* _DOCUMENT EXTRACT_:
-----

The routes taken by the exploring parties that travelled south-westwards to the Cow Pastures and Mt Hunter and the westward direction taken by Bass’s party from Mt Hunter into the Blue Mountains, are shown. The outward and homeward tracks, taken by Bass and Flinders in the Tom Thumb to ‘Canoe River’ (the outlet of Lake Illawarra) in 1796, are also shown.

On 7 September 1795 Governor Hunter arrived in New South Wales on the Reliance to take command of the settlement. On board were Matthew Flinders (master’s mate) and George Bass (ship’s surgeon), who had formed a close friendship that was to result in the most important series of exploratory voyages in Australian history. Five weeks after landing, they set out from Port Jackson on their little eight foot boat the Tom Thumb to explore and chart the coast. On 26 October, Flinders, Bass and his young servant William Martin, sailed to Botany Bay and explored the St. George’s River, 20 miles further than it had been explored before. Hunter founded Bankstown from this new information. At the end of March 1796, the three set out again in a new and larger Tom Thumb, exploring the Illawarra coast and Port Hacking, naming: Tom Thumbs Lagoon, Hat Hill (Mount Kembla), Martin’s Island (Five Islands) and Providential Cove (Wattamolla).

-----

* _SUPPLIED RECORDS_:
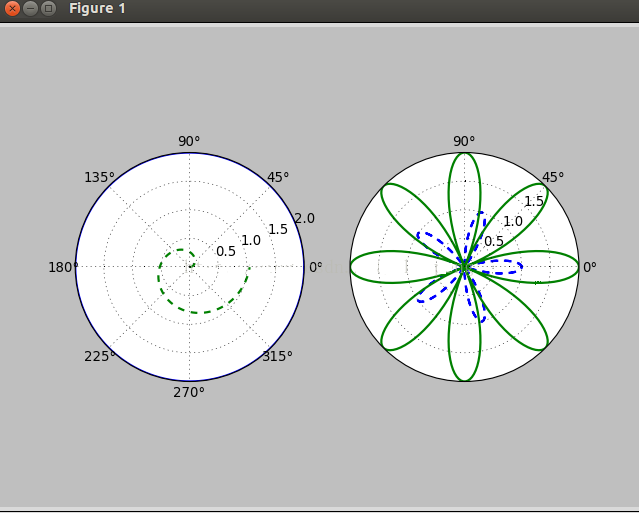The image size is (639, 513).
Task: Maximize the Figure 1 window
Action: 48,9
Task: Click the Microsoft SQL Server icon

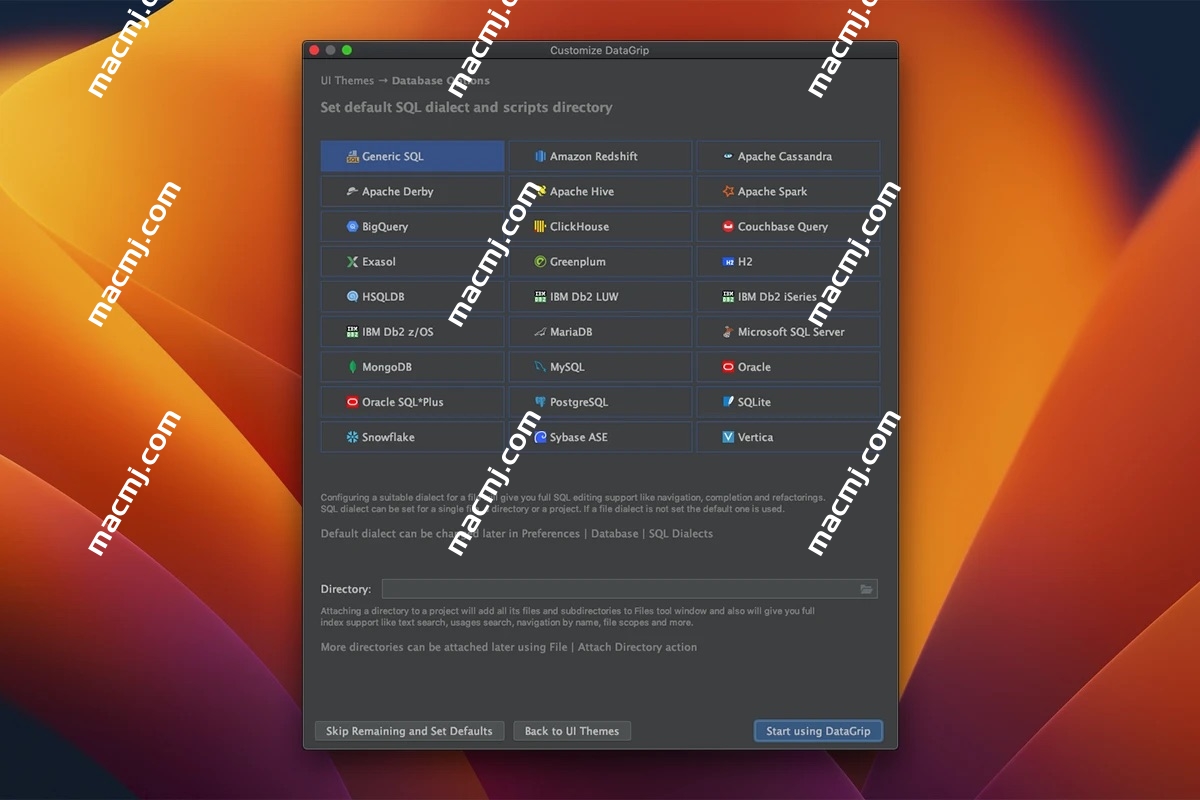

-----

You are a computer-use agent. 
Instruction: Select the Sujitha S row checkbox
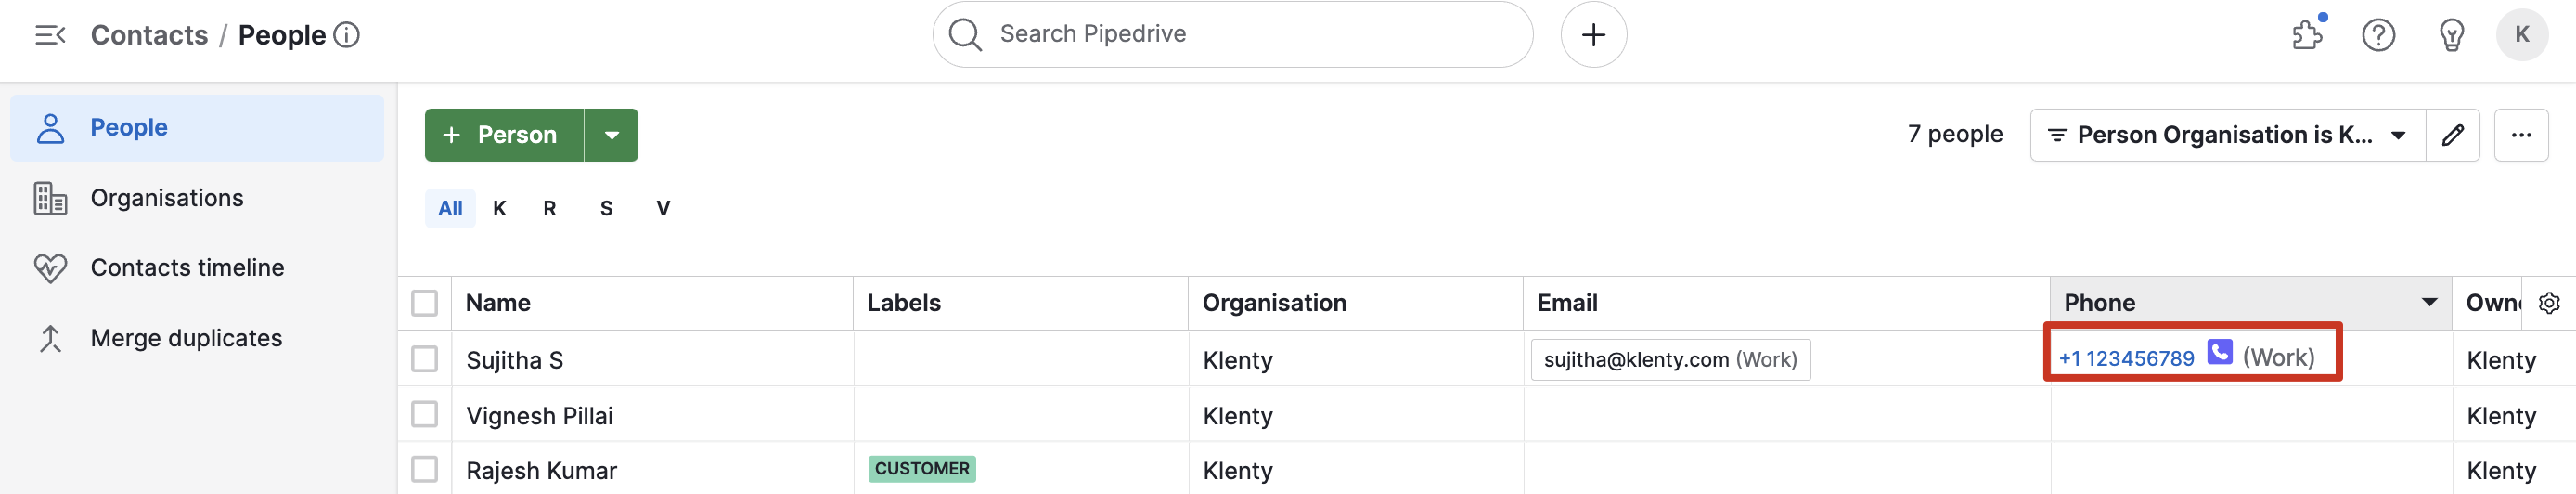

-----

* _REQUIRED ACTION_: Print the part of the exploration text starting at "The routes taken" and ending at "are also shown.", copied word for word. Work only from the text to answer these.

* _YOUR SOLUTION_:
The routes taken by the exploring parties that travelled south-westwards to the Cow Pastures and Mt Hunter and the westward direction taken by Bass’s party from Mt Hunter into the Blue Mountains, are shown. The outward and homeward tracks, taken by Bass and Flinders in the Tom Thumb to ‘Canoe River’ (the outlet of Lake Illawarra) in 1796, are also shown.